The natural esters like sunflower oil, coconut oil and soy bean oil are used successfully in transformer systems [10, 11]. Even though coconut oil accounts low conductivity at higher temperature [12], it is not used for many reasons. Apart from the advantages in using vegetable oil as transformer fluids, it holds few disadvantages such as higher cost than mineral oil, high viscosity, poor oxidative stability [13] and poor dielectric constants at high temperature [14]. The examined study of vegetable oil in distribution transformer shows high thermal rise compared to mineral oil, but it did not surpass the international standards [15]. The shortcoming of vegetable oils in the application of industry is due to their natural forms (lack oxidative stability).

The performance of natural ester depends on the composition of fatty acids present in oil. The natural esters like sunflower, soybean oil, rape seed oil and corn oil contain high levels of such element [16]. The decrease in oxidative stability and shelf life extension is due to the removal of antioxidants [17, 18]. The work also evaluates the effectiveness of less toxic new antioxidants derived from natural extracts. Several synthetic antioxidants which act as oxidative inhibitors are investigated. The study reveals that the performance of antioxidants depends on the natural ester and its production technology [19, 20]. The study conducted in soybean oil reveal that, 0.7 wt. % and 0.8 wt. % of synthetic antioxidants like BHA (Butylated Hydroxy Anisole), BHT (Butylated Hydroxy Toluene) and TBHQ (Tert Butyl Hydroxy Quinone) can increase the induction time of oil and much relatively increases oil stability [21].

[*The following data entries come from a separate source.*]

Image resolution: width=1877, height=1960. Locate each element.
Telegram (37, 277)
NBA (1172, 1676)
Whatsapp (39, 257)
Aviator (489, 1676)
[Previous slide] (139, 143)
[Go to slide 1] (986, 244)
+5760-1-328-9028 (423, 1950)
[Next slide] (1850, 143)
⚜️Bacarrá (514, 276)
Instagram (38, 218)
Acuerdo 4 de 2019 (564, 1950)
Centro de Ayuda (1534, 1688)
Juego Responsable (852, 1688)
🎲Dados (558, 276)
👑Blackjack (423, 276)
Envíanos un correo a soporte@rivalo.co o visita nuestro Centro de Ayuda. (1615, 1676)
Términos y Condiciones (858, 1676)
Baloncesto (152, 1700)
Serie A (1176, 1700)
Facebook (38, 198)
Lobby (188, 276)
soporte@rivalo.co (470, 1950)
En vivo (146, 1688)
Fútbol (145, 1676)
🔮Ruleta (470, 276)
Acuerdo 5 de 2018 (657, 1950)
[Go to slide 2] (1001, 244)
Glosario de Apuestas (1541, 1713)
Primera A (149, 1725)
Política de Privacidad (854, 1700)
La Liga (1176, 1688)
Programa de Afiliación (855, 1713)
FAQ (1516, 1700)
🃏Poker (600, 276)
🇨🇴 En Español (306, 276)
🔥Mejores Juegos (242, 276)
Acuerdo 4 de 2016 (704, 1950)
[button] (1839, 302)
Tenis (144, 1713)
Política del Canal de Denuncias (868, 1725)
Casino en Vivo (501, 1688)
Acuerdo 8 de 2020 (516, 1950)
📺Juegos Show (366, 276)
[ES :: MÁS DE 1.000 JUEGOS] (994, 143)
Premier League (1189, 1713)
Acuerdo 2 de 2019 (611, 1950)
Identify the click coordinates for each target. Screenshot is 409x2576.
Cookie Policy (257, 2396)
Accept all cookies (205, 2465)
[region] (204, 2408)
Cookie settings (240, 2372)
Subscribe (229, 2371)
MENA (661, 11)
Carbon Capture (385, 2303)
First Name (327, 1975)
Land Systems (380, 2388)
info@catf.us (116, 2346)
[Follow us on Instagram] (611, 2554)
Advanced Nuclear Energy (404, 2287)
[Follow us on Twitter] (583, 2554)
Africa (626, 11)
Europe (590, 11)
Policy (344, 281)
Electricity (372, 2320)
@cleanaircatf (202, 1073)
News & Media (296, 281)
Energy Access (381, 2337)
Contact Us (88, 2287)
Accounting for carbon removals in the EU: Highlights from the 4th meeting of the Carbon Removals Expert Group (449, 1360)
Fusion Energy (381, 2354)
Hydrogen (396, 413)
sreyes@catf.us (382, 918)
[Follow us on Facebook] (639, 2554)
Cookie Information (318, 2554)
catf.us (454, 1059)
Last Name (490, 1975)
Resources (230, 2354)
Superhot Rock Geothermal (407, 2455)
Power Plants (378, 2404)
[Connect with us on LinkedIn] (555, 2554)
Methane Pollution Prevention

Addition of synthetic antioxidants and phenol derivative can increase the oxidative stability of oil in the presence of metal contaminants [22]. The application of antioxidant in static and dynamic conditions is tested and improvement in oxidative stability is observed. α-Tocopherol shows better oxidative stability at higher composition than BHA (Butylated Hydroxy Anisole), BHT (Butylated Hydroxy Toluene) and TBHQ (Tert Butyl Hydroxy Quinone), whereas at lower composition PG (Propyl Gallate) and BHA (Butylated Hydroxy Anisole) shows better oxidative stability [23]. In order to improve the performance of natural ester as alternative to transformer systems, chemical alteration is required to begin green fluid revolution. The natural and

synthetic antioxidants are used to expand the performance of next generation safer, environmentally friendly transformer fluids.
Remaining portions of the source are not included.